Key measures include the following, Conte said after the cabinet meeting:

  • Some 26 billion euros for furloughed workers, freelancers and unemployment benefits
  • So-called emergency income for workers trapped in the underground economy
  • 15-16 billion euros for companies
    • That could include 4 billion euros in tax cuts for those with less than 250,000 euros in revenue via suspension of regional tax for companies
  • About 3.25 billion euros for healthcare
  • 1.2 billion euros for the food and agriculture sector
  • 1.4 billion euros for schools, including hiring university researchers and teachers
  • A holiday bonus of 500 euros for Italians with income below 40,000 euros

With the euro-area’s third-biggest economy laboring under lockdown, coalition allies and regional leaders -- especially in the hardest-hit North -- are pressing Conte to pick up the pace in easing restrictions.

Italy’s economy will shrink 9.5% this year, the European Commission said last week. The government estimates output will fall 8%, while Bloomberg Economics sees a 13% contraction.

The government will also earmark resources worth 3 billion euros to capitalize a planned state-controlled company to run failed carrier Alitalia, Transportation Minister Paola De Micheli said Monday.

New government rules include measures to ensure that banks can grant state-backed loans worth 25,000 euros to small companies in 48 hours, Finance Minister Roberto Gualtieri told La7 television after the government and banks blamed each other for delays.

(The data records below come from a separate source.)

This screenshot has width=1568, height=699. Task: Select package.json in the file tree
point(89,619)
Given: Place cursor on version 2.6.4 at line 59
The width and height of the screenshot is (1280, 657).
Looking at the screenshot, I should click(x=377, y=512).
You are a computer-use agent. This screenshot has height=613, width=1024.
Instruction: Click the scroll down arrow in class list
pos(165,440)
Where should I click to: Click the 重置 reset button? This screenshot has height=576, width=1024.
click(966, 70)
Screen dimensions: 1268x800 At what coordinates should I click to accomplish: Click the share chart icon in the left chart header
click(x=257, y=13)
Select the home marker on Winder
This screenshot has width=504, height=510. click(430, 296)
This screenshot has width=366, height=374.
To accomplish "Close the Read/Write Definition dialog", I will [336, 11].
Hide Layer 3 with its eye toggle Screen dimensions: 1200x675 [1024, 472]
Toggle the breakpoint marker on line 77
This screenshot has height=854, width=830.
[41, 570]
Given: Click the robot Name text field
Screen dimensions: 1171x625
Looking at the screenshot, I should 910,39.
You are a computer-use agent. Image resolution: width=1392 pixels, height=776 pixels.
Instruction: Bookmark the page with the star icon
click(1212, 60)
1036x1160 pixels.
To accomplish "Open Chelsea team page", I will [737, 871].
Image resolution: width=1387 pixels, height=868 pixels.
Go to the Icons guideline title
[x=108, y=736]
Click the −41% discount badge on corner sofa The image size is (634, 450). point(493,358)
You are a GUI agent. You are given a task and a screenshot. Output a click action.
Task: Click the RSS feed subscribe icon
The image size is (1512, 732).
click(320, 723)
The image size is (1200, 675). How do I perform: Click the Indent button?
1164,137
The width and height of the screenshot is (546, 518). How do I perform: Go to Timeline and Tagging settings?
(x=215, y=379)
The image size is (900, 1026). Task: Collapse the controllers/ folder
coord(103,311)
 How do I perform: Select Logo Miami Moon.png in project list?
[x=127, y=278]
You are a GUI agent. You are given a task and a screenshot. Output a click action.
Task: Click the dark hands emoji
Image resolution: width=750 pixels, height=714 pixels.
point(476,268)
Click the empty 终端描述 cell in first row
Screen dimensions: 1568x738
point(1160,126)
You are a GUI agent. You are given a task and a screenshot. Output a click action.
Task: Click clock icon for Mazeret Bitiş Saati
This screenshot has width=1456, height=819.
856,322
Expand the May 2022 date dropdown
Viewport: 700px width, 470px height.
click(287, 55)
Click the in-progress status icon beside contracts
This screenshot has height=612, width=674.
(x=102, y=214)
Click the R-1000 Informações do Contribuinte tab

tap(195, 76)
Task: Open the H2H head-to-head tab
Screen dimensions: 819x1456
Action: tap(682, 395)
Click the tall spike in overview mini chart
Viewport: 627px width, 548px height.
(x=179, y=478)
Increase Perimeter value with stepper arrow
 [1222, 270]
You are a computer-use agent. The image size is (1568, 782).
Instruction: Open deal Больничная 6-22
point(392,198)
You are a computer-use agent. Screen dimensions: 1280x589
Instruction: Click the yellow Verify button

Bitter clashes over a plan to grant temporary status to illegal immigrants, especially in the agricultural sector, and efforts to find resources to cover some proposed measures had led to delays in approval of the package. Conte has been trying to mediate between the parties in his government, including the anti-establishment Five Star Movement -- the coalition’s largest force -- and the small Italy Alive party of ex-premier Matteo Renzi.

©2020 Bloomberg L.P.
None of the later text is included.